---- Records for this task
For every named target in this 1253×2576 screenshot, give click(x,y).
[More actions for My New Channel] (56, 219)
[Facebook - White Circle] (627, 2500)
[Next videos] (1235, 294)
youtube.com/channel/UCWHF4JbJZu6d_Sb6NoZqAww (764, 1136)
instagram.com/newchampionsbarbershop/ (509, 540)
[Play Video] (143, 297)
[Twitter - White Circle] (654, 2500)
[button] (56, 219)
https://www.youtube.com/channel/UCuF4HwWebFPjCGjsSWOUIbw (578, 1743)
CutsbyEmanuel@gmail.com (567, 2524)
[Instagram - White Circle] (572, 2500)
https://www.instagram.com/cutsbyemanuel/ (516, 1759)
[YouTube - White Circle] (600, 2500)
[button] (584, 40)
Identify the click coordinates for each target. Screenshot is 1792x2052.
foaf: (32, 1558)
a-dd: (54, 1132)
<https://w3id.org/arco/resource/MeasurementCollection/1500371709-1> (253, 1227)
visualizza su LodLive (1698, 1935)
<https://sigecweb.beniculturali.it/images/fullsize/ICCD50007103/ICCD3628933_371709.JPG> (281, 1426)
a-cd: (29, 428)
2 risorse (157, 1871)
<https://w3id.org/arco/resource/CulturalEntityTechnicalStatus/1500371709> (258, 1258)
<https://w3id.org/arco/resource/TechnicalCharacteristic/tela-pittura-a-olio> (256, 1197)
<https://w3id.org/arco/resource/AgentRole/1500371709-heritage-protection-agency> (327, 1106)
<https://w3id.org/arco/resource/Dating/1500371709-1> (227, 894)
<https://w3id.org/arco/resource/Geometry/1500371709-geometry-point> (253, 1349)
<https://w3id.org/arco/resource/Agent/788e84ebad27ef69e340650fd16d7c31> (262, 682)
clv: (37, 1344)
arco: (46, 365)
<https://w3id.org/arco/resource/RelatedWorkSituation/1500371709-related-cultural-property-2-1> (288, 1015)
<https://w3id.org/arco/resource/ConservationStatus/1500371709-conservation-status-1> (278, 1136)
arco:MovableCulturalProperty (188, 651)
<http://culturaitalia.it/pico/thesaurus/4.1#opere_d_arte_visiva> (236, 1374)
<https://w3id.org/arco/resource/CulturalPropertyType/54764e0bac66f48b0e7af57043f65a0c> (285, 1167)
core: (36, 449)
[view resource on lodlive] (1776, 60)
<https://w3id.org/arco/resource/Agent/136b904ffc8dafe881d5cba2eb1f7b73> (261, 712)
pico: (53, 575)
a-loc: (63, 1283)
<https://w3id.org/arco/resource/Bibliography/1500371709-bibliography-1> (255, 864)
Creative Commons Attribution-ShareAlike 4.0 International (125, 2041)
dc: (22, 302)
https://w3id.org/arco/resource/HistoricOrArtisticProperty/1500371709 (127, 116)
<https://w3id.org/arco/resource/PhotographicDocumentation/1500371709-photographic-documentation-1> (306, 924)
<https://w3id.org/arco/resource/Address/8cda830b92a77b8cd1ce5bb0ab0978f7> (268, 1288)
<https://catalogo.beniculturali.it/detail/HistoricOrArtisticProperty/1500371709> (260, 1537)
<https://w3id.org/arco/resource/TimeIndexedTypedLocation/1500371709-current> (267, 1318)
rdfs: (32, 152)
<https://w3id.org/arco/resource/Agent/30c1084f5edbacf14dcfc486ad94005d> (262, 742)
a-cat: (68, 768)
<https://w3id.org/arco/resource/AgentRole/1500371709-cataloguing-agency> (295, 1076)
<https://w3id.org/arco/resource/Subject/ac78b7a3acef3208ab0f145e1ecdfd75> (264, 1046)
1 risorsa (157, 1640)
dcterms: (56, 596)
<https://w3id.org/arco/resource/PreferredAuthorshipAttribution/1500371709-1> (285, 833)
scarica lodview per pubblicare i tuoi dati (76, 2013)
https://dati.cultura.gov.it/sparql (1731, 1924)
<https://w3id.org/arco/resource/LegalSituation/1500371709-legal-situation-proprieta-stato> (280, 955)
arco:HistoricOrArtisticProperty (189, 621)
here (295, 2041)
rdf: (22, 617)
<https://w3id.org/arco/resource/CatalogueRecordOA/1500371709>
--------
Your assignment :: Your reply should consist of one number: how many lines of the material above include the word "HistoricOrArtisticProperty".

Result of this task :: 3